What to produce: The data follows. Retype every entry exactly.

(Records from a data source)
━━━

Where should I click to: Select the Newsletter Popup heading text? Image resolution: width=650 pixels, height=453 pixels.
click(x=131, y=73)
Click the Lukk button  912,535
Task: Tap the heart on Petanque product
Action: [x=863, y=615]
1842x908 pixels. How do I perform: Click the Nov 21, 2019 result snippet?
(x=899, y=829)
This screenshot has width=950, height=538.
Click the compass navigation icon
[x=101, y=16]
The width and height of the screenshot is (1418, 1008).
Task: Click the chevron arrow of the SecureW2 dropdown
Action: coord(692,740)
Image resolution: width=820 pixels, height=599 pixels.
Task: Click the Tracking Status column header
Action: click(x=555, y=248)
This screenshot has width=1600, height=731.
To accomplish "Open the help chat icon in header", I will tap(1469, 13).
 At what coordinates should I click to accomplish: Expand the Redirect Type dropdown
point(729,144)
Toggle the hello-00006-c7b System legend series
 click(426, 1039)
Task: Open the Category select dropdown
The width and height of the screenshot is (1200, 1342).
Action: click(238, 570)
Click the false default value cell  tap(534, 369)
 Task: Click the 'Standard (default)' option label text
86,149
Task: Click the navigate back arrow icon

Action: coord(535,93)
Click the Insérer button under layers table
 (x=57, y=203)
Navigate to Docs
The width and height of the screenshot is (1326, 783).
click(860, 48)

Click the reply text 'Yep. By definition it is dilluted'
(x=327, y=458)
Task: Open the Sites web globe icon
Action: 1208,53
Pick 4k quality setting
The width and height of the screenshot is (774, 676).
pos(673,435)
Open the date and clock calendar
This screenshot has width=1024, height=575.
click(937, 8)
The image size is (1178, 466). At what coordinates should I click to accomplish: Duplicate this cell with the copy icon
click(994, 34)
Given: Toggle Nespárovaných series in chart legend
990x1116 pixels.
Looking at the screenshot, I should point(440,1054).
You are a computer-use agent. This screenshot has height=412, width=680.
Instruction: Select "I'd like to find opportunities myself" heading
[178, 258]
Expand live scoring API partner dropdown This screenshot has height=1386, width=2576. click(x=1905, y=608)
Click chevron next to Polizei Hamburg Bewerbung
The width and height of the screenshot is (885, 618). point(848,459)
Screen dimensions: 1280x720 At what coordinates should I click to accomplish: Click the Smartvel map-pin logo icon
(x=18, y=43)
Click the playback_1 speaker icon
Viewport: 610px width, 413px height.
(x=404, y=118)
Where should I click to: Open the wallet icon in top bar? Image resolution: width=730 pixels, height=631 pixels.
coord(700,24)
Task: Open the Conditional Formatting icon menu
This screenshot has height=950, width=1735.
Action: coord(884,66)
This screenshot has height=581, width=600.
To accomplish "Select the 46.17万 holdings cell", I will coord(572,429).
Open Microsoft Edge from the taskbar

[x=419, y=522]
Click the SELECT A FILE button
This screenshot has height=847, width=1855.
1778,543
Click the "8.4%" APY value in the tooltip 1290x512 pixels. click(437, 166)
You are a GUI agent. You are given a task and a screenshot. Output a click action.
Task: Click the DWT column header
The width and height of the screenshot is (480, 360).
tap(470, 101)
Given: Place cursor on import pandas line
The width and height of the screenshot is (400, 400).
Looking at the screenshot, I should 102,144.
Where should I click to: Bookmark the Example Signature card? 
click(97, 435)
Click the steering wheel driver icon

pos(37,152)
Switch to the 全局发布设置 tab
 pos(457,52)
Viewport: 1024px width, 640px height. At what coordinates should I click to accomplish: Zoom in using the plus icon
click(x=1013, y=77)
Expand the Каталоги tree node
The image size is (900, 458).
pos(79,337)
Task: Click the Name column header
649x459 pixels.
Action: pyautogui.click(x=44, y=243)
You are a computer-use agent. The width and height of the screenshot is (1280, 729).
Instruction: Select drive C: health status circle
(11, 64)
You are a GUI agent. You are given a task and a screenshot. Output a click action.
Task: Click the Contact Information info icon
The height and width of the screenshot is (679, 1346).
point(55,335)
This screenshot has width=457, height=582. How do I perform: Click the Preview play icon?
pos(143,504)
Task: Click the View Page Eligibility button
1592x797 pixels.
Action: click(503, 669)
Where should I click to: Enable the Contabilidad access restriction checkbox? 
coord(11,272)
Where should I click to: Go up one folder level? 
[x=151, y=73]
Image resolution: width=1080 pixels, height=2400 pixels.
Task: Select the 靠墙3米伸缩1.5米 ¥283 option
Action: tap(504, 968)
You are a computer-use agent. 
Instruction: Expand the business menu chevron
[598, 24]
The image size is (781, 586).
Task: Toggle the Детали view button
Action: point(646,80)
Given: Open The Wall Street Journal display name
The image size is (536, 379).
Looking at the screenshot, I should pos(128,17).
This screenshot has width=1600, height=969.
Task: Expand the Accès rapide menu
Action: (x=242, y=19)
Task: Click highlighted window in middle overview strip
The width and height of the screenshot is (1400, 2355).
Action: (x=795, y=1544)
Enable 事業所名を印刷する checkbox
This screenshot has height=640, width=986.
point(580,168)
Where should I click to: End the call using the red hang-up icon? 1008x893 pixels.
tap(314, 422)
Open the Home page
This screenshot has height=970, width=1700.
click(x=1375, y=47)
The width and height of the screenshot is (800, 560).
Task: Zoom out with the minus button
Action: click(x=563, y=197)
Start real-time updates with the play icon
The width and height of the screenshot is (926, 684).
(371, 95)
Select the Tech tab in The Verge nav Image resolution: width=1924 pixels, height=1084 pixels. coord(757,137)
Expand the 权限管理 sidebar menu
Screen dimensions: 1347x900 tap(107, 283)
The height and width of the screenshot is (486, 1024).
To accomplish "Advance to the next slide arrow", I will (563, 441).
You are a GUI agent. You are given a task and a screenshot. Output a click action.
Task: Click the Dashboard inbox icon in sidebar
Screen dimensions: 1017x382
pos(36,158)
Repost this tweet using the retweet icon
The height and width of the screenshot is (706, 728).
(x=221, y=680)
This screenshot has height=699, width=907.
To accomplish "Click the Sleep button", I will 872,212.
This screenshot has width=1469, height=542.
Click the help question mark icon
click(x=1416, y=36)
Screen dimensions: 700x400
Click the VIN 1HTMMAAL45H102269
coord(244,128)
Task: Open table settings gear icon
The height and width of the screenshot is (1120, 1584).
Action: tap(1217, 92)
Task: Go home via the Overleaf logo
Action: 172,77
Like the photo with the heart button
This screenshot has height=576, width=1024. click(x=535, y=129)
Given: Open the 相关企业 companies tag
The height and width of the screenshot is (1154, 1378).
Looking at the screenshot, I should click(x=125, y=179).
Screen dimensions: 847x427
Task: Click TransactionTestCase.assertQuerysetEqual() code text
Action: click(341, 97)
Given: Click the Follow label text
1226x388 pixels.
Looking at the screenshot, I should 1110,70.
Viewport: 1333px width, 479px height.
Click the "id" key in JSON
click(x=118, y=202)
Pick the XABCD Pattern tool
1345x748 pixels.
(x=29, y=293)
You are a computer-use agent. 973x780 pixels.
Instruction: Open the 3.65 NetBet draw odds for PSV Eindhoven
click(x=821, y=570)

━━━

Written response:
Where should I click to: Select the Newsletter Popup heading text? Image resolution: width=650 pixels, height=453 pixels.
click(x=131, y=73)
Click the Lukk button  912,535
Task: Tap the heart on Petanque product
Action: [x=863, y=615]
1842x908 pixels. How do I perform: Click the Nov 21, 2019 result snippet?
(x=899, y=829)
This screenshot has width=950, height=538.
Click the compass navigation icon
[x=101, y=16]
The width and height of the screenshot is (1418, 1008).
Task: Click the chevron arrow of the SecureW2 dropdown
Action: coord(692,740)
Image resolution: width=820 pixels, height=599 pixels.
Task: Click the Tracking Status column header
Action: click(x=555, y=248)
This screenshot has width=1600, height=731.
To accomplish "Open the help chat icon in header", I will tap(1469, 13).
 At what coordinates should I click to accomplish: Expand the Redirect Type dropdown
point(729,144)
Toggle the hello-00006-c7b System legend series
 click(426, 1039)
Task: Open the Category select dropdown
The width and height of the screenshot is (1200, 1342).
Action: click(238, 570)
Click the false default value cell  tap(534, 369)
 Task: Click the 'Standard (default)' option label text
86,149
Task: Click the navigate back arrow icon

Action: coord(535,93)
Click the Insérer button under layers table
 (x=57, y=203)
Navigate to Docs
The width and height of the screenshot is (1326, 783).
click(860, 48)

Click the reply text 'Yep. By definition it is dilluted'
(x=327, y=458)
Task: Open the Sites web globe icon
Action: 1208,53
Pick 4k quality setting
The width and height of the screenshot is (774, 676).
pos(673,435)
Open the date and clock calendar
This screenshot has width=1024, height=575.
click(937, 8)
The image size is (1178, 466). At what coordinates should I click to accomplish: Duplicate this cell with the copy icon
click(994, 34)
Given: Toggle Nespárovaných series in chart legend
990x1116 pixels.
Looking at the screenshot, I should point(440,1054).
You are a computer-use agent. This screenshot has height=412, width=680.
Instruction: Select "I'd like to find opportunities myself" heading
[178, 258]
Expand live scoring API partner dropdown This screenshot has height=1386, width=2576. click(x=1905, y=608)
Click chevron next to Polizei Hamburg Bewerbung
The width and height of the screenshot is (885, 618). point(848,459)
Screen dimensions: 1280x720 At what coordinates should I click to accomplish: Click the Smartvel map-pin logo icon
(x=18, y=43)
Click the playback_1 speaker icon
Viewport: 610px width, 413px height.
(x=404, y=118)
Where should I click to: Open the wallet icon in top bar? Image resolution: width=730 pixels, height=631 pixels.
coord(700,24)
Task: Open the Conditional Formatting icon menu
This screenshot has height=950, width=1735.
Action: coord(884,66)
This screenshot has height=581, width=600.
To accomplish "Select the 46.17万 holdings cell", I will coord(572,429).
Open Microsoft Edge from the taskbar

[x=419, y=522]
Click the SELECT A FILE button
This screenshot has height=847, width=1855.
1778,543
Click the "8.4%" APY value in the tooltip 1290x512 pixels. click(437, 166)
You are a GUI agent. You are given a task and a screenshot. Output a click action.
Task: Click the DWT column header
The width and height of the screenshot is (480, 360).
tap(470, 101)
Given: Place cursor on import pandas line
The width and height of the screenshot is (400, 400).
Looking at the screenshot, I should 102,144.
Where should I click to: Bookmark the Example Signature card? 
click(97, 435)
Click the steering wheel driver icon

pos(37,152)
Switch to the 全局发布设置 tab
 pos(457,52)
Viewport: 1024px width, 640px height. At what coordinates should I click to accomplish: Zoom in using the plus icon
click(x=1013, y=77)
Expand the Каталоги tree node
The image size is (900, 458).
pos(79,337)
Task: Click the Name column header
649x459 pixels.
Action: pyautogui.click(x=44, y=243)
You are a computer-use agent. The width and height of the screenshot is (1280, 729).
Instruction: Select drive C: health status circle
(11, 64)
You are a GUI agent. You are given a task and a screenshot. Output a click action.
Task: Click the Contact Information info icon
The height and width of the screenshot is (679, 1346).
point(55,335)
This screenshot has width=457, height=582. How do I perform: Click the Preview play icon?
pos(143,504)
Task: Click the View Page Eligibility button
1592x797 pixels.
Action: click(503, 669)
Where should I click to: Enable the Contabilidad access restriction checkbox? 
coord(11,272)
Where should I click to: Go up one folder level? 
[x=151, y=73]
Image resolution: width=1080 pixels, height=2400 pixels.
Task: Select the 靠墙3米伸缩1.5米 ¥283 option
Action: tap(504, 968)
You are a computer-use agent. 
Instruction: Expand the business menu chevron
[598, 24]
The image size is (781, 586).
Task: Toggle the Детали view button
Action: point(646,80)
Given: Open The Wall Street Journal display name
The image size is (536, 379).
Looking at the screenshot, I should pos(128,17).
This screenshot has width=1600, height=969.
Task: Expand the Accès rapide menu
Action: (x=242, y=19)
Task: Click highlighted window in middle overview strip
The width and height of the screenshot is (1400, 2355).
Action: (x=795, y=1544)
Enable 事業所名を印刷する checkbox
This screenshot has height=640, width=986.
point(580,168)
Where should I click to: End the call using the red hang-up icon? 1008x893 pixels.
tap(314, 422)
Open the Home page
This screenshot has height=970, width=1700.
click(x=1375, y=47)
The width and height of the screenshot is (800, 560).
Task: Zoom out with the minus button
Action: click(x=563, y=197)
Start real-time updates with the play icon
The width and height of the screenshot is (926, 684).
(371, 95)
Select the Tech tab in The Verge nav Image resolution: width=1924 pixels, height=1084 pixels. coord(757,137)
Expand the 权限管理 sidebar menu
Screen dimensions: 1347x900 tap(107, 283)
The height and width of the screenshot is (486, 1024).
To accomplish "Advance to the next slide arrow", I will (563, 441).
You are a GUI agent. You are given a task and a screenshot. Output a click action.
Task: Click the Dashboard inbox icon in sidebar
Screen dimensions: 1017x382
pos(36,158)
Repost this tweet using the retweet icon
The height and width of the screenshot is (706, 728).
(x=221, y=680)
This screenshot has height=699, width=907.
To accomplish "Click the Sleep button", I will 872,212.
This screenshot has width=1469, height=542.
Click the help question mark icon
click(x=1416, y=36)
Screen dimensions: 700x400
Click the VIN 1HTMMAAL45H102269
coord(244,128)
Task: Open table settings gear icon
The height and width of the screenshot is (1120, 1584).
Action: tap(1217, 92)
Task: Go home via the Overleaf logo
Action: 172,77
Like the photo with the heart button
This screenshot has height=576, width=1024. click(x=535, y=129)
Given: Open the 相关企业 companies tag
The height and width of the screenshot is (1154, 1378).
Looking at the screenshot, I should click(x=125, y=179).
Screen dimensions: 847x427
Task: Click TransactionTestCase.assertQuerysetEqual() code text
Action: click(341, 97)
Given: Click the Follow label text
1226x388 pixels.
Looking at the screenshot, I should 1110,70.
Viewport: 1333px width, 479px height.
Click the "id" key in JSON
click(x=118, y=202)
Pick the XABCD Pattern tool
1345x748 pixels.
(x=29, y=293)
You are a computer-use agent. 973x780 pixels.
Instruction: Open the 3.65 NetBet draw odds for PSV Eindhoven
click(x=821, y=570)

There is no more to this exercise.